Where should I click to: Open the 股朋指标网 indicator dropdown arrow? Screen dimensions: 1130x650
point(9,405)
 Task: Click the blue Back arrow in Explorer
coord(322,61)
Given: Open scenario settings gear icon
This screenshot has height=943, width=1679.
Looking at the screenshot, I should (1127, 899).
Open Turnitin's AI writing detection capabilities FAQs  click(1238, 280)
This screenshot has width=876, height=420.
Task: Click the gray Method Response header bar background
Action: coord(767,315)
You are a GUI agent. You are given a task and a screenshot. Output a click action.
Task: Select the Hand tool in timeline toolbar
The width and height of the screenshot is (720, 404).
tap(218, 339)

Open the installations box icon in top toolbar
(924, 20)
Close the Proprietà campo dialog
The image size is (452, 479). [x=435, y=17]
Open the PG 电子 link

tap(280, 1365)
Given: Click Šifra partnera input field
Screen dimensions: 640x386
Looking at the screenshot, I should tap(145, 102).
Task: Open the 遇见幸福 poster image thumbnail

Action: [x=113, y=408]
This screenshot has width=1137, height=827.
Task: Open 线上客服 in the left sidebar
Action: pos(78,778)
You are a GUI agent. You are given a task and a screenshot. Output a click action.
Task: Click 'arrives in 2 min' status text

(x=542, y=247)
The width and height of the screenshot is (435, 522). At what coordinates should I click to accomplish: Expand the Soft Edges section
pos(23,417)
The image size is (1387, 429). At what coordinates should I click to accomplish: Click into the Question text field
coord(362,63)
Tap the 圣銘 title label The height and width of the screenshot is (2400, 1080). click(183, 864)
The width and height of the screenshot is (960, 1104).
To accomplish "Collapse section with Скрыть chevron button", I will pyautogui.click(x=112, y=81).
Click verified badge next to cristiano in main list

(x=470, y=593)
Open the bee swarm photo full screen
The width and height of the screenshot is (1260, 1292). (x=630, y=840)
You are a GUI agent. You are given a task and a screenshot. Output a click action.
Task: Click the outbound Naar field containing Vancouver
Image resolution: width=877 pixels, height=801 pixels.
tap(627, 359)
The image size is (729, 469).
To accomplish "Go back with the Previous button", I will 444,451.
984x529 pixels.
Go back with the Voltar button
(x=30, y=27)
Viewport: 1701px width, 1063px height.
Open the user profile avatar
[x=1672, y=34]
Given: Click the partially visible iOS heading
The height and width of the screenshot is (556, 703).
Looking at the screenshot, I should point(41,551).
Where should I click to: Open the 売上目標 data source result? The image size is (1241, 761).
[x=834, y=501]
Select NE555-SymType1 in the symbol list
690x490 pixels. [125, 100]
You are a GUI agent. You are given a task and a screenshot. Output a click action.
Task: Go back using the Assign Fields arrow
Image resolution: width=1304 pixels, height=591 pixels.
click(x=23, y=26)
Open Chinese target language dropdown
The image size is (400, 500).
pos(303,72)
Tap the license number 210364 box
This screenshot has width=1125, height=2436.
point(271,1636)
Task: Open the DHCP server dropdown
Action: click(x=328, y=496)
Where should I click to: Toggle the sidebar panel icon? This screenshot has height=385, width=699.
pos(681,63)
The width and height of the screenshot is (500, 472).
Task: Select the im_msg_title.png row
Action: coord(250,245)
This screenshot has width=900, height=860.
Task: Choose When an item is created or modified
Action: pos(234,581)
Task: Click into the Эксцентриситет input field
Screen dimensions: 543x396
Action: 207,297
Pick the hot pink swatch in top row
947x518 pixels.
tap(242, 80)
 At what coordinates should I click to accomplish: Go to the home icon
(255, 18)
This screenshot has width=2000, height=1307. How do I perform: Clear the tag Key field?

[Work instruction] Among the lines of the data above, some may hold the word "input"; report how many, as a single number.

[Answer box] 2